P-11 — Monitoring and Observability

Q: A Redis cache is exhibiting a 75% cache hit rate (`keyspace_hits / (keyspace_hits + keyspace_misses)`), and the monitoring dashboard shows `evicted_keys` consistently hovering above zero. Which of the following is the most likely root cause and the appropriate remediation?

Redis is under memory pressure and is actively discarding data to make room for new writes, prematurely evicting keys before their TTL expires. `maxmemory` should be increased, or the dataset size reduced. — The key metric here is `evicted_keys > 0`. Eviction is distinct from expiration. Expiration happens naturally when a TTL runs out. Eviction happens forcibly when Redis hits its `maxmemory` limit and must delete existing data to accept new data (according to the `maxmemory-policy`, like `allkeys-lru`). Forced eviction of active cache data is the primary reason cache hit rates drop below healthy levels (~90%+).

Q: An application experiences periodic latency spikes. An engineer runs the `MONITOR` command in the production Redis instance to debug the issue. Within seconds, the latency spikes become continuous, and the Redis CPU utilization hits 100%. What happened?
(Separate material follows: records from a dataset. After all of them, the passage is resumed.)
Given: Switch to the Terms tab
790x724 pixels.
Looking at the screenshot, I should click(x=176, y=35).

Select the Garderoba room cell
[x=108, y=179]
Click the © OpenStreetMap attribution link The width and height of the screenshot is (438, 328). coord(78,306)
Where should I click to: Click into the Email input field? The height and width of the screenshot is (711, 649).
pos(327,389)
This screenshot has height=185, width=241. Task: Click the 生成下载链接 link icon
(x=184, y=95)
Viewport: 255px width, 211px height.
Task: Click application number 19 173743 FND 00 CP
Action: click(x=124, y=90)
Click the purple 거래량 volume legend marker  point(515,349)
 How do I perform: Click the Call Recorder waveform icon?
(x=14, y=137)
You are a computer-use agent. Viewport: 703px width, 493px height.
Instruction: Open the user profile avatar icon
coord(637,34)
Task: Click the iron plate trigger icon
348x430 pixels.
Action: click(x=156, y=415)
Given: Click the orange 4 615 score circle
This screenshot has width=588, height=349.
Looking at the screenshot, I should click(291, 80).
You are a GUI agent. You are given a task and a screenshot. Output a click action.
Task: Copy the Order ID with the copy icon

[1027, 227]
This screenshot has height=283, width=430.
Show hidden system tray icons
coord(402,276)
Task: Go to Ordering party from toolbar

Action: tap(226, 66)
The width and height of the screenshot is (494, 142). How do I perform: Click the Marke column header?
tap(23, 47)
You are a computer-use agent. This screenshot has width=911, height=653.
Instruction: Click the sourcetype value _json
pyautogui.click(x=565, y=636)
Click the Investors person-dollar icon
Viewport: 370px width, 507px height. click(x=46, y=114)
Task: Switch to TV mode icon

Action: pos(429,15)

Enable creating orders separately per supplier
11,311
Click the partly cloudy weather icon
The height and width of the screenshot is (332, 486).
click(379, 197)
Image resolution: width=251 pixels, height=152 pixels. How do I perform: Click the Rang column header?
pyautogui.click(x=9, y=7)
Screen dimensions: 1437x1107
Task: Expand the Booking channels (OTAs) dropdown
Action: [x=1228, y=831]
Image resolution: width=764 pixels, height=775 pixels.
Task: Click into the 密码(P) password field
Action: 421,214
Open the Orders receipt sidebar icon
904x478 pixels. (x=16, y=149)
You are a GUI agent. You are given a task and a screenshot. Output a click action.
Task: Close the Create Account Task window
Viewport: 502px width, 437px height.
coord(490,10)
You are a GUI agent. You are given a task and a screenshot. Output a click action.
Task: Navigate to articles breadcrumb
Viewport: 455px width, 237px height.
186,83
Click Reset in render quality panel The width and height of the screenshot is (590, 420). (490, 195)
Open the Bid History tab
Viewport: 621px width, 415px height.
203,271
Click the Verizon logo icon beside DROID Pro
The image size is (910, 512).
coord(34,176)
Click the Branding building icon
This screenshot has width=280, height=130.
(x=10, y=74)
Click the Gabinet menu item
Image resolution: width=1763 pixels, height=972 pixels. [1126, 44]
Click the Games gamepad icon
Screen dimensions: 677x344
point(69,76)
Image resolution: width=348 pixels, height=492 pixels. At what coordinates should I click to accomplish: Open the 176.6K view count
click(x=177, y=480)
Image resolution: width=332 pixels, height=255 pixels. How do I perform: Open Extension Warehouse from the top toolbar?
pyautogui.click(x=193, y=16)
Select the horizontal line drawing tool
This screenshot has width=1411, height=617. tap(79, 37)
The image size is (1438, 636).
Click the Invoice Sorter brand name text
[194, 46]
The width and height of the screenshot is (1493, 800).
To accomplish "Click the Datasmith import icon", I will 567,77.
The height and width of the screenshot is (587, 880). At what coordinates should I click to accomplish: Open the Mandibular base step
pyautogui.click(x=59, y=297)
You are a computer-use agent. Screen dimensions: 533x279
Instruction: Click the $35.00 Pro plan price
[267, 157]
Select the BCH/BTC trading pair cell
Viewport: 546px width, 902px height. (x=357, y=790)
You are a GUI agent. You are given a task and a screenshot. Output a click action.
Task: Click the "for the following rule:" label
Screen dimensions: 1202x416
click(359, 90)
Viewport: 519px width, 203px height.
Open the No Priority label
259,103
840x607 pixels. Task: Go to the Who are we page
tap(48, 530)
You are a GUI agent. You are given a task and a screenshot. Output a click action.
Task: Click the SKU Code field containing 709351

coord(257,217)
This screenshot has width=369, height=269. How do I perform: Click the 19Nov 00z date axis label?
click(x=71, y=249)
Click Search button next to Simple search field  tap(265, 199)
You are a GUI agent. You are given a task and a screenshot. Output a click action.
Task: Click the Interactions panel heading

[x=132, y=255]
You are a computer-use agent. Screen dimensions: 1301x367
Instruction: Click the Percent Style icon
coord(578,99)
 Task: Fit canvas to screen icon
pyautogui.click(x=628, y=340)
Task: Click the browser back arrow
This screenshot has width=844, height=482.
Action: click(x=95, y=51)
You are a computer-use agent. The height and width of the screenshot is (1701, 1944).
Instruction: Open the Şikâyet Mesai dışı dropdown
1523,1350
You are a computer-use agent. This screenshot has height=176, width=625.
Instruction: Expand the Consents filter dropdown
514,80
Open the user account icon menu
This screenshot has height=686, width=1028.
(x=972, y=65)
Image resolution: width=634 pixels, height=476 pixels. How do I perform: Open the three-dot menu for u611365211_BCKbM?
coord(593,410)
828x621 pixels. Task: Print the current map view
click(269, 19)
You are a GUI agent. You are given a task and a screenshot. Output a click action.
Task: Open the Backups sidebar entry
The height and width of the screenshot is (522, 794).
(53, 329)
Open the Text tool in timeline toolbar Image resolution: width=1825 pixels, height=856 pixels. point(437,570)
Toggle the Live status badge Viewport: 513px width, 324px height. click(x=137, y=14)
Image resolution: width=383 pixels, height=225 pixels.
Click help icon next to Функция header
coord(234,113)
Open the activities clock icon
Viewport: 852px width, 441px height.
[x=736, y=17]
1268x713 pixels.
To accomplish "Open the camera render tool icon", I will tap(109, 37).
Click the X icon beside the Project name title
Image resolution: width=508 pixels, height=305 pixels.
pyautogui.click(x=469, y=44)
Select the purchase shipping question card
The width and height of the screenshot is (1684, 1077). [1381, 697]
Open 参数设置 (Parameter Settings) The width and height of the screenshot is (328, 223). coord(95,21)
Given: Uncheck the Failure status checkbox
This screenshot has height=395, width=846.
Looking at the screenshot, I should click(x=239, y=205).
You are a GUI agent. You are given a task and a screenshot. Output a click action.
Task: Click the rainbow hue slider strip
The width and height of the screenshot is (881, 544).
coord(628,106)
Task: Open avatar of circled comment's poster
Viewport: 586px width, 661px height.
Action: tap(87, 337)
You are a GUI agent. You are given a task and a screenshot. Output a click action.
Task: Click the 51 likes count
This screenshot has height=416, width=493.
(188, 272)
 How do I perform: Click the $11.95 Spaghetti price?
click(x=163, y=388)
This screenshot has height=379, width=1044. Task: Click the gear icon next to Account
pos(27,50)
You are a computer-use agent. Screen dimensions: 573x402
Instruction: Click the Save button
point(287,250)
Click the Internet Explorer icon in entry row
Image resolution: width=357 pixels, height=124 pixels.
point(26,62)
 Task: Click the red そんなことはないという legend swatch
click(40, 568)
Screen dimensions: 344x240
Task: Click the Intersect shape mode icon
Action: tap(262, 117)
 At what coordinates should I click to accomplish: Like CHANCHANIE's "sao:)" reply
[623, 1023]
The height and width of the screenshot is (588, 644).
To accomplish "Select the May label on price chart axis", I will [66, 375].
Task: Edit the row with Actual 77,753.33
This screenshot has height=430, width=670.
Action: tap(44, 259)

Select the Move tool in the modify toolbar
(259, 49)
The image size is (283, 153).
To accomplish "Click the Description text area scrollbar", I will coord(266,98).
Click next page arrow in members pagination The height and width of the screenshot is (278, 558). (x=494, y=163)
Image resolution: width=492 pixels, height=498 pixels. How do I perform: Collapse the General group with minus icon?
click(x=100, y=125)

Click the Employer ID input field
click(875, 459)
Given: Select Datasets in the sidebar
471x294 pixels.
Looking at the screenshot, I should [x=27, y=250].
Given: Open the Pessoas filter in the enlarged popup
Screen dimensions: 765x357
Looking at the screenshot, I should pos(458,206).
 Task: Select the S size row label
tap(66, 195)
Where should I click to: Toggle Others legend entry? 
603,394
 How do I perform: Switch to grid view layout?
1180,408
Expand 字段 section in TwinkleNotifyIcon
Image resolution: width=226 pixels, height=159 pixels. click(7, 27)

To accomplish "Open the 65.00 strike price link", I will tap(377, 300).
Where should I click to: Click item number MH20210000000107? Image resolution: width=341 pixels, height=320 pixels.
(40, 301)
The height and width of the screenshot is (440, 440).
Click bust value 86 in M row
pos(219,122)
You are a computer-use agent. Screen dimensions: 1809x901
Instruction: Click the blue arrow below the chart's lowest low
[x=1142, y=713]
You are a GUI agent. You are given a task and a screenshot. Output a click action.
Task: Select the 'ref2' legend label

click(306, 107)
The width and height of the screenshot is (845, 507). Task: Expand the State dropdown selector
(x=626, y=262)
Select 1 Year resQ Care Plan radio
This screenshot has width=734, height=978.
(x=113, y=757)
`MONITOR` streams every single executed command back to the client in real-time. On a high-throughput production instance, this generates massive internal processing and network I/O overhead, effectively choking the server. — `MONITOR` is incredibly useful for debugging, but it is dangerous. Redis must construct a string representation of every incoming command and its arguments, and write it to the socket of the monitoring client. This bypasses many internal optimizations and can easily cut a Redis instance's maximum throughput in half (or worse), immediately overloading a busy server.

Q: You want to find out if there are any specific, computationally expensive queries slowing down the Redis event loop. You execute `SLOWLOG GET 10`. The log shows multiple entries for `HGETALL` commands taking over 15,000 microseconds (15ms). Which of the following is the most direct way to resolve this specific bottleneck?

Redesign the application to use `HGET` for specific fields or `HSCAN` for iterative retrieval, rather than loading the entire massive Hash into memory at once with `HGETALL`. — `HGETALL` on a large Hash (especially one that has grown past the `listpack` threshold and is stored as a full hashtable) is O(N) where N is the size of the Hash. It blocks the single-threaded event loop for the duration of the retrieval and serialization. Pipelining (A) or reading from replicas (D) might hide the issue from the primary node slightly, but they don't fix the fundamental inefficiency. The correct approach is to stop requesting the entire massive object when only a subset of data is needed (`HGET`/`HMGET`), or to paginate the read (`HSCAN`).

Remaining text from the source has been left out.